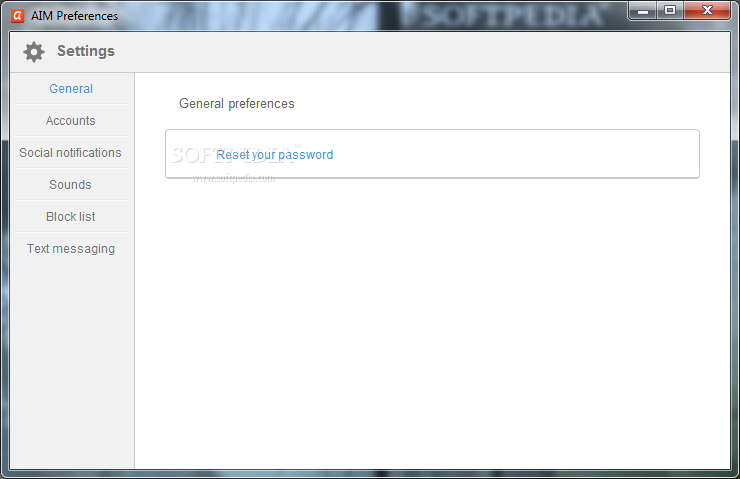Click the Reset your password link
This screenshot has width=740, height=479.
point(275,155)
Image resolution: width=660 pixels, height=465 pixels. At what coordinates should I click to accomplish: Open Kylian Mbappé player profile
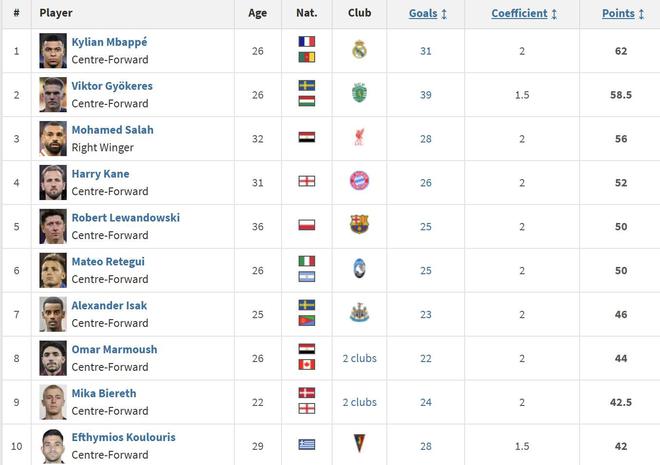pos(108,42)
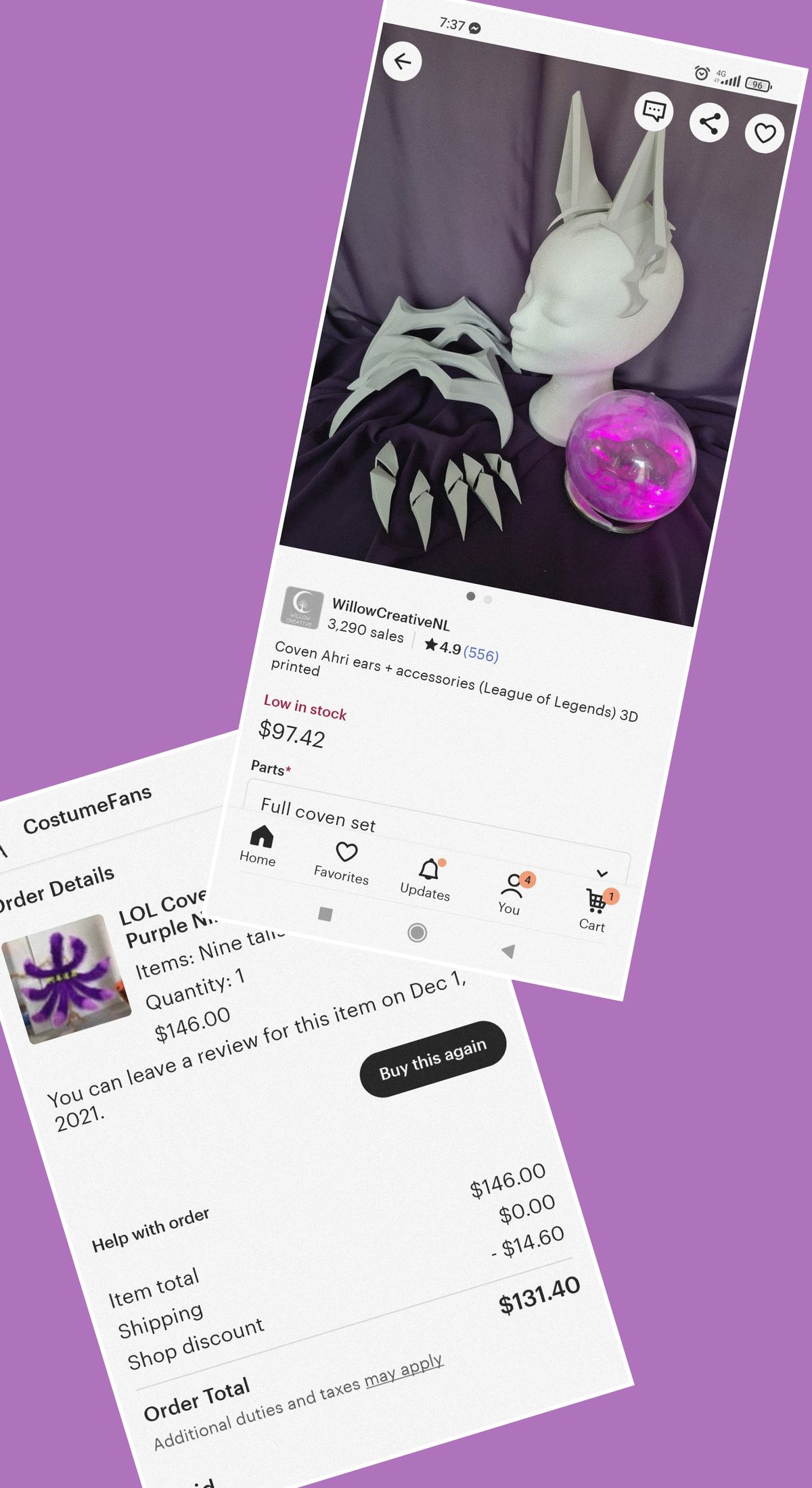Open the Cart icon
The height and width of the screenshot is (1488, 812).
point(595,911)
-=-=-=-=-
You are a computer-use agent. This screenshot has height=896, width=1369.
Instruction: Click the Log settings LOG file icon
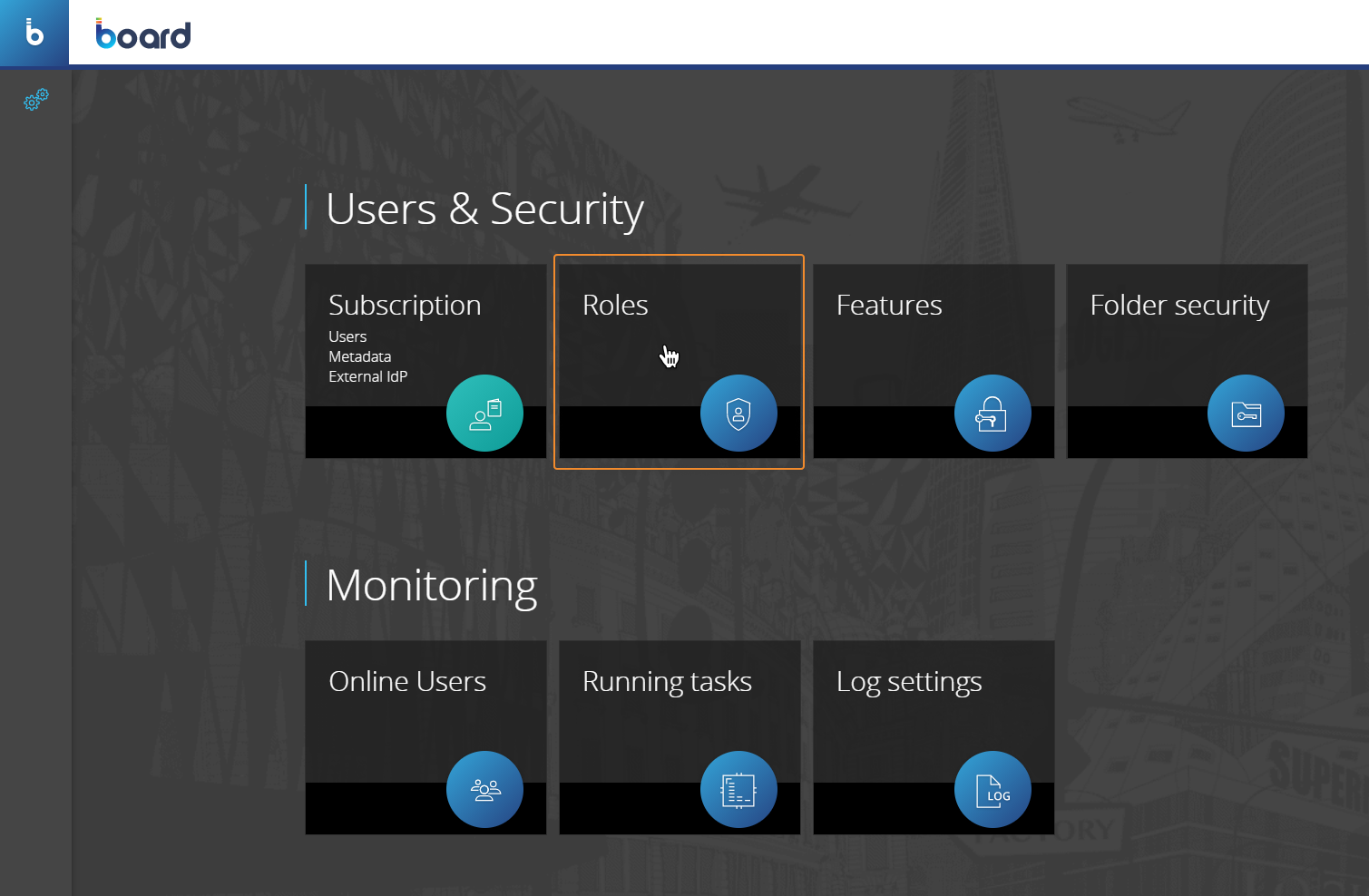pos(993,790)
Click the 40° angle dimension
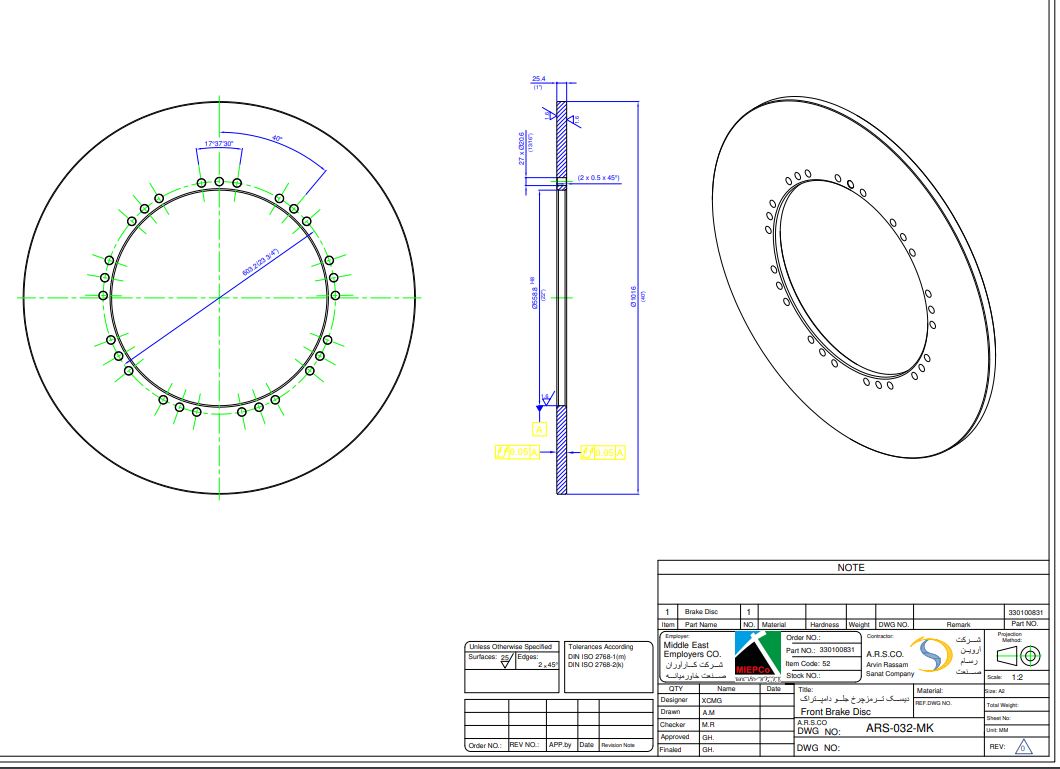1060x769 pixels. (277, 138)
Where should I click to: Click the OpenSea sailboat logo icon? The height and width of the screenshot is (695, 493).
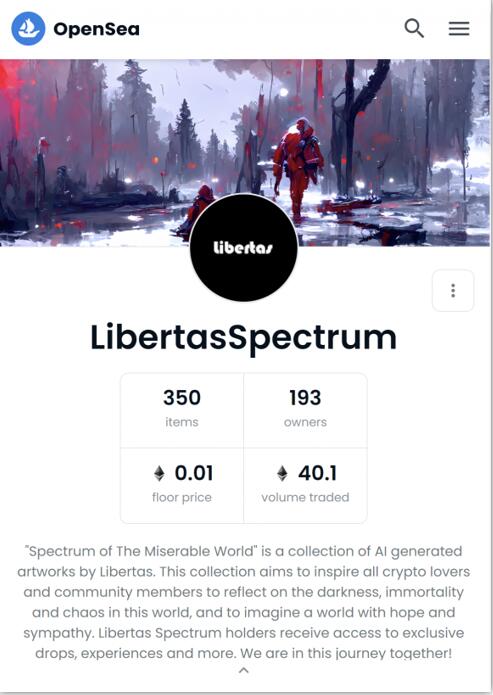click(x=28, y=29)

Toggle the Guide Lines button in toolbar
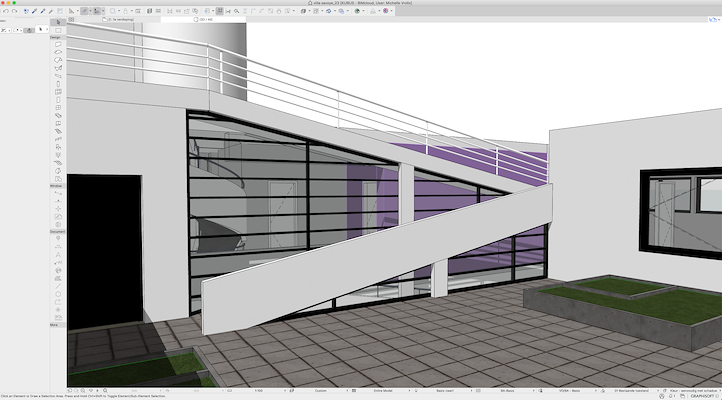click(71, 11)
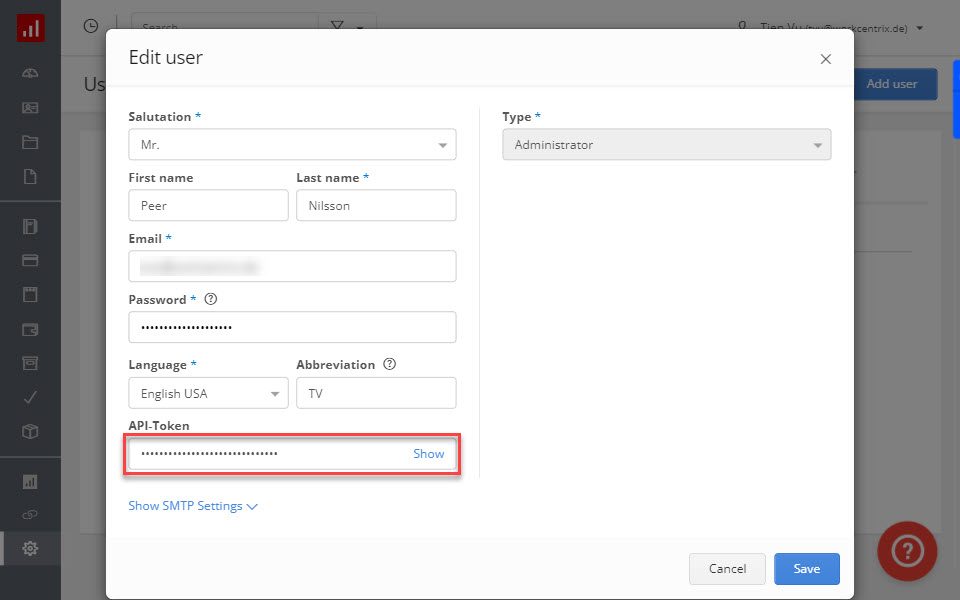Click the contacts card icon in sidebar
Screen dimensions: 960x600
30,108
-=-=-=-=-
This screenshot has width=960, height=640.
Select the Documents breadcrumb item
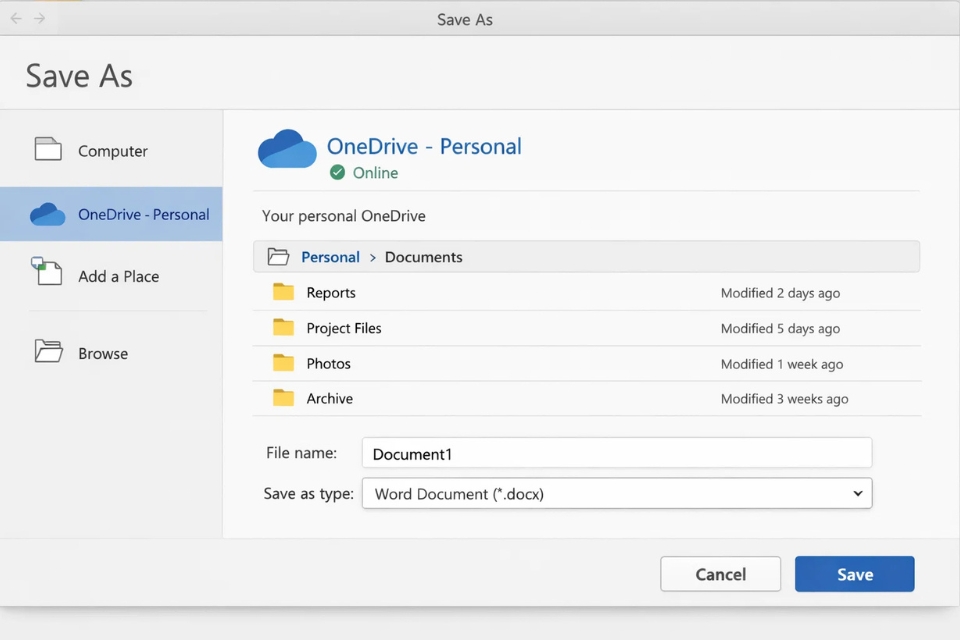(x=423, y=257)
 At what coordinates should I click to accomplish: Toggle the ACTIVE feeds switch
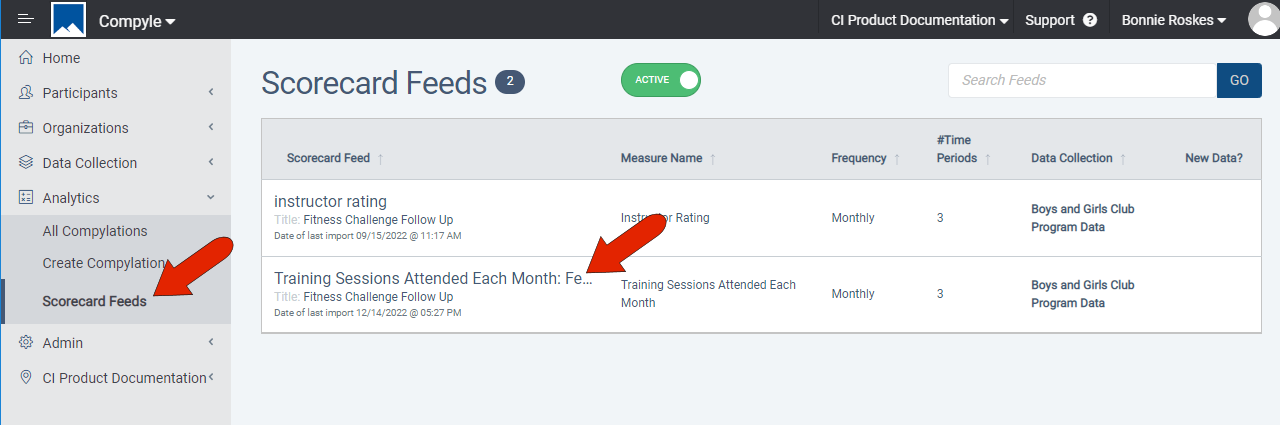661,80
-=-=-=-=-
▸ Work to be completed: Can you rewrite the data from the line with "Image resolution: width=660" to the line with "point(595,911)", swapping "player profile" for "stats page" and leaving out the pictures?

▸ Worked answer:
Image resolution: width=660 pixels, height=465 pixels. At what coordinates should I click to accomplish: Open Kylian Mbappé stats page
pos(108,42)
Open the Cart icon
The height and width of the screenshot is (1488, 812).
point(595,911)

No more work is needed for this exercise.